## RECORDS FOR THIS TASK
*** Begin section ***
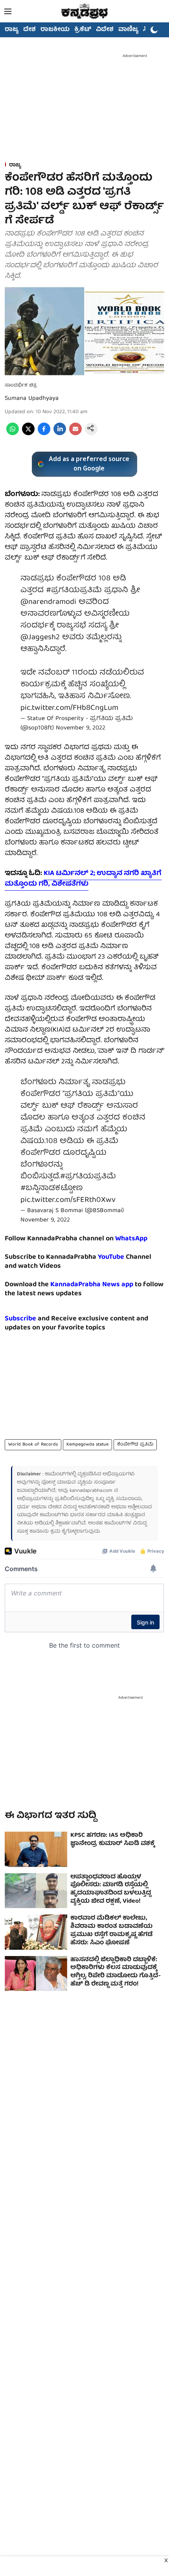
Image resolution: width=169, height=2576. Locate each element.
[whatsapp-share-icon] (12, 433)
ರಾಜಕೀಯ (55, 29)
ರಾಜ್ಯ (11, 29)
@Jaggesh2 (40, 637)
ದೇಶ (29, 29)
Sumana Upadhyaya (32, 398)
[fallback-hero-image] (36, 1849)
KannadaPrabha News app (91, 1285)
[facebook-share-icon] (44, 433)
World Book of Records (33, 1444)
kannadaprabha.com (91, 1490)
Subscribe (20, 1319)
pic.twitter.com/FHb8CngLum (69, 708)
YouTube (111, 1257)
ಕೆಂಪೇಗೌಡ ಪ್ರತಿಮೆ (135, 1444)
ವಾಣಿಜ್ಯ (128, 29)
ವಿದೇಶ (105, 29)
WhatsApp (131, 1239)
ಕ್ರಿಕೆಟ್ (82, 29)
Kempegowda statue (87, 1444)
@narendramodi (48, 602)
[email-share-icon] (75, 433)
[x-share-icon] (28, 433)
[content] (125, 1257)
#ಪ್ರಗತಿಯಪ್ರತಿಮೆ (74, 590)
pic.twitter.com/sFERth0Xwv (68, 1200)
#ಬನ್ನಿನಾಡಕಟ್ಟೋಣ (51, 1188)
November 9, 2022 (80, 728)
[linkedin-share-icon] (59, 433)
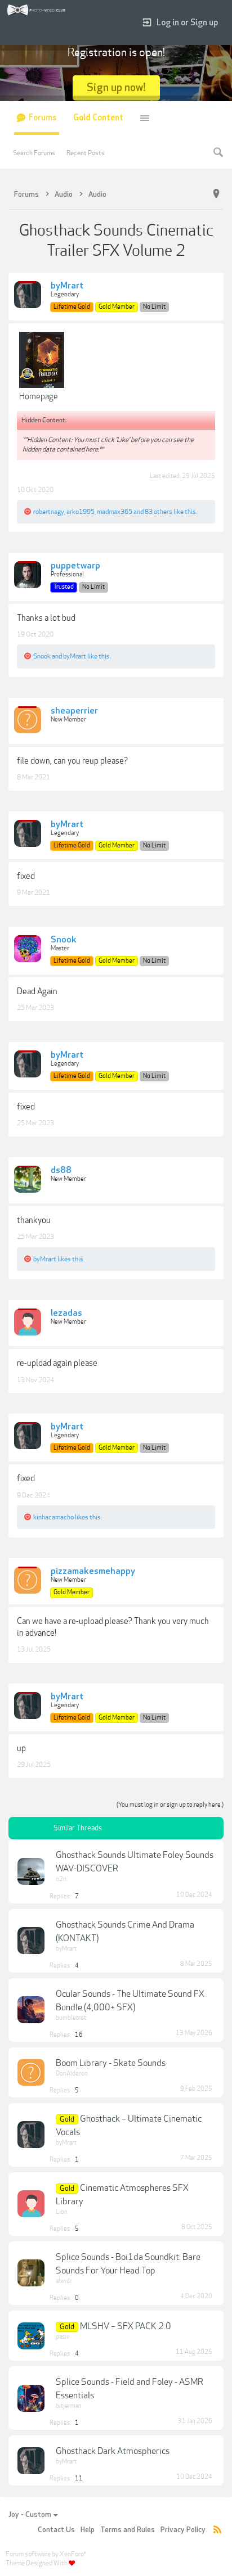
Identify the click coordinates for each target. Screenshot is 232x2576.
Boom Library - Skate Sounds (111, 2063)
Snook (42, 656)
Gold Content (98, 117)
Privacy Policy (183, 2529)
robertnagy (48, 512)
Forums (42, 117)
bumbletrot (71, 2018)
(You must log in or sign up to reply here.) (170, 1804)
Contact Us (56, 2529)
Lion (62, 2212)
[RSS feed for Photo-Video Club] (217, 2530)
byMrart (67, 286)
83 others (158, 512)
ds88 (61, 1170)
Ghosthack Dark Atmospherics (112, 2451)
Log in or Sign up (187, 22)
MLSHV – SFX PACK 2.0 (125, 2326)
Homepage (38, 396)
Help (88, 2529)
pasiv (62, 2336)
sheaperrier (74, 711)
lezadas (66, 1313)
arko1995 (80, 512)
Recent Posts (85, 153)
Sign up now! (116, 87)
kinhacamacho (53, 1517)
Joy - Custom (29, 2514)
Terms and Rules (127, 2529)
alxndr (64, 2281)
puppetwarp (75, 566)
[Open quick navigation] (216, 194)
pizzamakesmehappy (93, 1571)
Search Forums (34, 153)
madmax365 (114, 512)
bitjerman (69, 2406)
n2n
*** End section ***
## YOUR ASSIGNMENT
A word-for-word retyping of every record is required, without the pictures.

## TASK RESULT
Image resolution: width=169, height=2576. Locate each element.
[whatsapp-share-icon] (12, 433)
ರಾಜಕೀಯ (55, 29)
ರಾಜ್ಯ (11, 29)
@Jaggesh2 (40, 637)
ದೇಶ (29, 29)
Sumana Upadhyaya (32, 398)
[fallback-hero-image] (36, 1849)
KannadaPrabha News app (91, 1285)
[facebook-share-icon] (44, 433)
World Book of Records (33, 1444)
kannadaprabha.com (91, 1490)
Subscribe (20, 1319)
pic.twitter.com/FHb8CngLum (69, 708)
YouTube (111, 1257)
ಕೆಂಪೇಗೌಡ ಪ್ರತಿಮೆ (135, 1444)
ವಾಣಿಜ್ಯ (128, 29)
ವಿದೇಶ (105, 29)
WhatsApp (131, 1239)
ಕ್ರಿಕೆಟ್ (82, 29)
Kempegowda statue (87, 1444)
@narendramodi (48, 602)
[email-share-icon] (75, 433)
[x-share-icon] (28, 433)
[content] (125, 1257)
#ಪ್ರಗತಿಯಪ್ರತಿಮೆ (74, 590)
pic.twitter.com/sFERth0Xwv (68, 1200)
#ಬನ್ನಿನಾಡಕಟ್ಟೋಣ (51, 1188)
November 9, 2022 (80, 728)
[linkedin-share-icon] (59, 433)
Identify the click coordinates for each target. Screenshot is 232x2576.
Boom Library - Skate Sounds (111, 2063)
Snook (42, 656)
Gold Content (98, 117)
Privacy Policy (183, 2529)
robertnagy (48, 512)
Forums (42, 117)
bumbletrot (71, 2018)
(You must log in or sign up to reply here.) (170, 1804)
Contact Us (56, 2529)
Lion (62, 2212)
[RSS feed for Photo-Video Club] (217, 2530)
byMrart (67, 286)
83 others (158, 512)
ds88 (61, 1170)
Ghosthack Dark Atmospherics (112, 2451)
Log in or Sign up (187, 22)
MLSHV – SFX PACK 2.0 (125, 2326)
Homepage (38, 396)
Help (88, 2529)
pasiv (62, 2336)
sheaperrier (74, 711)
lezadas (66, 1313)
arko1995 (80, 512)
Recent Posts (85, 153)
Sign up now! (116, 87)
kinhacamacho (53, 1517)
Joy - Custom (29, 2514)
Terms and Rules (127, 2529)
alxndr (64, 2281)
puppetwarp (75, 566)
[Open quick navigation] (216, 194)
pizzamakesmehappy (93, 1571)
Search Forums (34, 153)
madmax365 (114, 512)
bitjerman (69, 2406)
n2n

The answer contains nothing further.